Technology is evolving in leaps and bounds, producing newer and easier ways to find an archaeological site without the damage of digging. Cyber archaeology is one of the latest of these technologies, and brings a 3D aspect to a historical site.
Maurizio Forte of Duke University using image technology and satellite to create a 3D version of a site both above and below the surface. Students and scholars wear 3D classes in a room to almost be surrounded by a visually interactive session. The design of the technology allows Forte and his students to make an educated guess about the ancient civilisation and how they lived. It isn’t re-creating the past, but rather researching it digitally.
Check out the video below for a look at how it works, as well as the Virtual Immersive Environment being created.
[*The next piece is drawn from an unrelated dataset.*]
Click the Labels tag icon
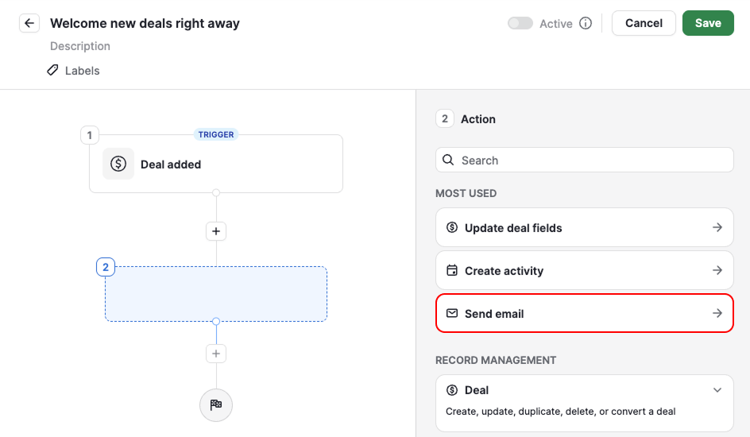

Other forms of archaeological technology is GIS – Geographic Information Systems, which is a spatial database that stores and analyses any information from a site or geographical area. In archaeology, GIS has become an important tool, as researchers can put together all the information they have on a site, aerial photographs, GPS and maps etc, to create a 3D model of what the site may look like geographically.
Technology has become a sustainable and innovative element in most industries, and archaeology is no different. In fact, researchers can thrive with the digital advancements we have now, and will no doubt have in the future. Analyses, research, site fieldwork and more aspects of archaeology will soon become more efficient, quicker and accurate. And this future probably isn’t so far so away.